O presidente Néstor Kirchner autorizou o aumento de 15% nas tarifas de energia elétrica, congeladas desde 2002, por causa da crise econômica. Mas os aumentos serão somente para as indústrias e comércios, excluindo os consumidores residenciais, conforme acordo fechado entre o governo e as duas principais distribuidoras de energia, Edenor e Edesur. Pelo acordo, as companhias se comprometem a realizar investimentos para ampliar o fornecimento de energia e a pagar em parcelas as multas que devem ao organismo controlador do setor.Por outro lado, o acordo também exige que as empresas retirem dos organismos internacionais as denúncias contra a Argentina pela quebra de contrato e congelamento das tarifas. Edesur e Edenor já tinham assinado um convênio com o governo para o aumento das tarifas em junho e setembro de 2005, respectivamente, os quais deveriam ter entrado em vigor a partir de novembro do ano mencionado.
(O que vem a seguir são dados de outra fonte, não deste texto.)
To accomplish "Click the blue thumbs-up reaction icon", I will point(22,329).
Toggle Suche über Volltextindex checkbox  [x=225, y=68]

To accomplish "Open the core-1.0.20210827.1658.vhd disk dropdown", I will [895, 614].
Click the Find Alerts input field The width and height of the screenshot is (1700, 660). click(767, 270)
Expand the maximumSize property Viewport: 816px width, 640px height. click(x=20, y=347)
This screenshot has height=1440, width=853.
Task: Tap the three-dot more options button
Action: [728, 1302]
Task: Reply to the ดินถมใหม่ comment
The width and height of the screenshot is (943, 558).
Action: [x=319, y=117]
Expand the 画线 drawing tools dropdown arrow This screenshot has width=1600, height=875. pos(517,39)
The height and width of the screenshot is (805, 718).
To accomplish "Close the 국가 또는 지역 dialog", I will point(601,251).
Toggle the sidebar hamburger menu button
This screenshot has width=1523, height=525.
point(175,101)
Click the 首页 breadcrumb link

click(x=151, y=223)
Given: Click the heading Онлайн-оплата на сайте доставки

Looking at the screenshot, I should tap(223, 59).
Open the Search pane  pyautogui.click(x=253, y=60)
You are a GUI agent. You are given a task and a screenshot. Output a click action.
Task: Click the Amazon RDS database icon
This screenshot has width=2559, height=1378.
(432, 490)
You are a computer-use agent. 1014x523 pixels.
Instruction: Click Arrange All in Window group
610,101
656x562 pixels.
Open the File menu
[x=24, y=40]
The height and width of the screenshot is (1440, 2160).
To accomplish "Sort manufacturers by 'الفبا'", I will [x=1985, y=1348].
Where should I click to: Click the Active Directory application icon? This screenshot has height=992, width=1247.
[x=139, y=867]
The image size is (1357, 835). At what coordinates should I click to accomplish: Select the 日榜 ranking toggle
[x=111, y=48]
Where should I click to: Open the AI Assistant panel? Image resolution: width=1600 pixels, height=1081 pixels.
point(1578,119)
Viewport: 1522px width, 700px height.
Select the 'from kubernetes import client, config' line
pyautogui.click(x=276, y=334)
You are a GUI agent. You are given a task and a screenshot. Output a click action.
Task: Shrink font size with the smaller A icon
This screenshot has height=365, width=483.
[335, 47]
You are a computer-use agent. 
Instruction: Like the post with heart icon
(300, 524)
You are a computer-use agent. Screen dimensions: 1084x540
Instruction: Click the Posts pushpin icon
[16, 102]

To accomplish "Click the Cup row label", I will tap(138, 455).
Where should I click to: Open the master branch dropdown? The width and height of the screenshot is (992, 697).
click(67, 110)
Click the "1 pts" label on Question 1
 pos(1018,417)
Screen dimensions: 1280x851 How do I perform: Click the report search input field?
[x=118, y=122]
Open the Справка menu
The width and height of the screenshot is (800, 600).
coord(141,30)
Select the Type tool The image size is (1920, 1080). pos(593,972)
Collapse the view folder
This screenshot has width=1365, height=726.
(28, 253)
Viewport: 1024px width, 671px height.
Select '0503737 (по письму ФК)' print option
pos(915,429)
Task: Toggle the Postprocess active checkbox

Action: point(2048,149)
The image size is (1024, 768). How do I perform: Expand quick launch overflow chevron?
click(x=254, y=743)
No entanto, Kirchner postergou a entrada em vigor do acordo até esta segunda-feira, quando o mesmo foi publicado pelo Diário Oficial.Todas as tarifas públicas da Argentina encontram-se congeladas desde janeiro de 2002, quando o país suspendeu pagamento da sua dívida, a conversibilidade terminou e o peso foi desvalorizado. Na ocasião, o então presidente Eduardo Duhalde congelou as tarifas para evitar uma disparada da inflação. Todos os contratos com as concessionárias de serviços públicos vêm sendo avaliados pelo governo Kirchner desde que assumiu o poder, em maio de 2003.